> **Exercise objective**
Go through the entries below and copy each line containing the word "trend".

> **Dataset entries**
_ _ _

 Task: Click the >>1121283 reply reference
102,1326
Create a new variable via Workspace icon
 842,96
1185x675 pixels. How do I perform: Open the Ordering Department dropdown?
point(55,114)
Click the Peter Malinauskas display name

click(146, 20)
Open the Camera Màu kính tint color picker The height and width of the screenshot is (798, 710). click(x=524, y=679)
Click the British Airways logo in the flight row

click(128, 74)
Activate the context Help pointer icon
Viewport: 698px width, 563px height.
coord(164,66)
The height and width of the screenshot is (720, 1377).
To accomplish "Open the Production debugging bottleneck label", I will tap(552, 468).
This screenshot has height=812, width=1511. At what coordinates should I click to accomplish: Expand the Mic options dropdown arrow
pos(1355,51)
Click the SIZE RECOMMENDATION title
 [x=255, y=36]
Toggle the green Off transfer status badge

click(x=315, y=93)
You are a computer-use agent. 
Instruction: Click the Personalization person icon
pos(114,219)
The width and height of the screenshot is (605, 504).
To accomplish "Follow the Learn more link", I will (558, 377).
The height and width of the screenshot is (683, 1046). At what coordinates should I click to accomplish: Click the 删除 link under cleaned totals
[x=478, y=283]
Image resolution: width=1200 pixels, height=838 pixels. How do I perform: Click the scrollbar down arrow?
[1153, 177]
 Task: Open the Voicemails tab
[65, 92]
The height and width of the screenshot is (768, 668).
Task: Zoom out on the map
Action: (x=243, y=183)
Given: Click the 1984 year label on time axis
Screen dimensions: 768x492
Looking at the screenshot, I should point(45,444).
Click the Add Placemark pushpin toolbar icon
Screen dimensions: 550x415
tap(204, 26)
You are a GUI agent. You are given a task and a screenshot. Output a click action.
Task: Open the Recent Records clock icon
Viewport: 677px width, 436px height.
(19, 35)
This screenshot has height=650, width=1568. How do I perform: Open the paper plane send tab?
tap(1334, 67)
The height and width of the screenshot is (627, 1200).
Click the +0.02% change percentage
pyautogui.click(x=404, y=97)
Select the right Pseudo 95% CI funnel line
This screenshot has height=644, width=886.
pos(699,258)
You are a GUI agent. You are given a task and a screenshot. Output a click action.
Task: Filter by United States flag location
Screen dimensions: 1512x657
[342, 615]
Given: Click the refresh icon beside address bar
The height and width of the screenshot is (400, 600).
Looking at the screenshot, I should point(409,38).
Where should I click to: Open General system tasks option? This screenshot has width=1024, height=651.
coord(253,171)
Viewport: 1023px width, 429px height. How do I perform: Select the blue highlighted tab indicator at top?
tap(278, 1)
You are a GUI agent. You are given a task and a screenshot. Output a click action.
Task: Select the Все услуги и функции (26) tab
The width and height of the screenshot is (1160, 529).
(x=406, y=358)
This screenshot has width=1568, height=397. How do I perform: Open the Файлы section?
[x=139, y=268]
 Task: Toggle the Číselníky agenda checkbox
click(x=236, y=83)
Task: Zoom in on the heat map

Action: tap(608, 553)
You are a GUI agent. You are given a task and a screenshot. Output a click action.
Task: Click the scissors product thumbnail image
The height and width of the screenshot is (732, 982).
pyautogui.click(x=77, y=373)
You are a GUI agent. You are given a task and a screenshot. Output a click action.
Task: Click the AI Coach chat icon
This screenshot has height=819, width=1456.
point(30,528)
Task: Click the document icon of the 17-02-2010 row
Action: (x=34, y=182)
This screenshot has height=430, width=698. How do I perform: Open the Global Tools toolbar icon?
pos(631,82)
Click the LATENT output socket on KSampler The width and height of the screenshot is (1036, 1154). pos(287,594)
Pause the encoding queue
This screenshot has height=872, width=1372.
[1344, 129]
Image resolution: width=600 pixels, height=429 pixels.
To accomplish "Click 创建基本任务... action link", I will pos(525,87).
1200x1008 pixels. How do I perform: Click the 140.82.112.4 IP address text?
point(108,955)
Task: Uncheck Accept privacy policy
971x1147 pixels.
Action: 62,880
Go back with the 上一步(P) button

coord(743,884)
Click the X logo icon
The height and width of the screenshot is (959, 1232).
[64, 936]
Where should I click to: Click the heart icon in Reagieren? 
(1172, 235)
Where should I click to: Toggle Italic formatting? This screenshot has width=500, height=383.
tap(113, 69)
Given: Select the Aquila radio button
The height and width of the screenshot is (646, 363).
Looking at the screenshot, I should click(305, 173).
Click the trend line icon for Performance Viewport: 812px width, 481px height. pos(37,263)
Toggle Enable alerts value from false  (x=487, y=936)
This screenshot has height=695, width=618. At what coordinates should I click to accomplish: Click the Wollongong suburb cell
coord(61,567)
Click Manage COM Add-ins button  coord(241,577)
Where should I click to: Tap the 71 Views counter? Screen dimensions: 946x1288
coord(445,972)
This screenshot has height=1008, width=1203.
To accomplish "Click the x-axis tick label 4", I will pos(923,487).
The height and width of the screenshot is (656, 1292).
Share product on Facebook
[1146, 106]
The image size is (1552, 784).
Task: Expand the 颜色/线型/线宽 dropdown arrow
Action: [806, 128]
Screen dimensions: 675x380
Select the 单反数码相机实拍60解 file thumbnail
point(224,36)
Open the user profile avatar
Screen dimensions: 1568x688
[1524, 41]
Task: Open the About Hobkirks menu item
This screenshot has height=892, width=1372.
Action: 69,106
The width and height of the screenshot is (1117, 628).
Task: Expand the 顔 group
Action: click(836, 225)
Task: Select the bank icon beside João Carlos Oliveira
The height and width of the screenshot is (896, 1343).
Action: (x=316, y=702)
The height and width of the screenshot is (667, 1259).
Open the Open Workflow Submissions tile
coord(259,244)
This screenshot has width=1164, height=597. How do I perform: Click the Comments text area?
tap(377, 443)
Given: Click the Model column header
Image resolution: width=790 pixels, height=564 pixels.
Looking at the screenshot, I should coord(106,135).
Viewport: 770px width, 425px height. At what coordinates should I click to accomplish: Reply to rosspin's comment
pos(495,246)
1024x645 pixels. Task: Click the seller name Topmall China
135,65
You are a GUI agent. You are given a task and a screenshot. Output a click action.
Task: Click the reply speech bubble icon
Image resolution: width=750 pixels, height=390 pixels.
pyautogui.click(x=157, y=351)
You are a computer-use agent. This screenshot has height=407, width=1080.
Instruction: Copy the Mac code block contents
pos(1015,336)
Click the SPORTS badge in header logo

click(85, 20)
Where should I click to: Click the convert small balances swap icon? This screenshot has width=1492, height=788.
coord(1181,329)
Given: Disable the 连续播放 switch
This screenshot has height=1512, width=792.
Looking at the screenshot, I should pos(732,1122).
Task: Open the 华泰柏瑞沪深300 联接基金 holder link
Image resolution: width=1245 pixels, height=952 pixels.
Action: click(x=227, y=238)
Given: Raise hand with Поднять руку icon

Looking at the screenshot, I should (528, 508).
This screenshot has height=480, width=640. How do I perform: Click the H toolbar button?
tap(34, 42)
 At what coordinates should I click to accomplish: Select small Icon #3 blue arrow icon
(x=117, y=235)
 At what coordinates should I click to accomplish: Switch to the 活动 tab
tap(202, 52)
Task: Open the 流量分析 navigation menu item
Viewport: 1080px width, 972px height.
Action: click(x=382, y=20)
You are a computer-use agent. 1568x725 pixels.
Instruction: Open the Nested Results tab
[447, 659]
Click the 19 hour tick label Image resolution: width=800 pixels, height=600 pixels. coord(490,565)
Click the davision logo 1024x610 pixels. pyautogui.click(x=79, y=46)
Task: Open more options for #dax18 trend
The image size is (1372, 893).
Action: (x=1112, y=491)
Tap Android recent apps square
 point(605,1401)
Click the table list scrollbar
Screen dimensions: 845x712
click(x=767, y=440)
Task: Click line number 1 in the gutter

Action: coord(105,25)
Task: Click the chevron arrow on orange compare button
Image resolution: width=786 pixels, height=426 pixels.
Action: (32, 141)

_ _ _

> **Expected answer**
Click the trend line icon for Performance Viewport: 812px width, 481px height. pos(37,263)
Task: Open more options for #dax18 trend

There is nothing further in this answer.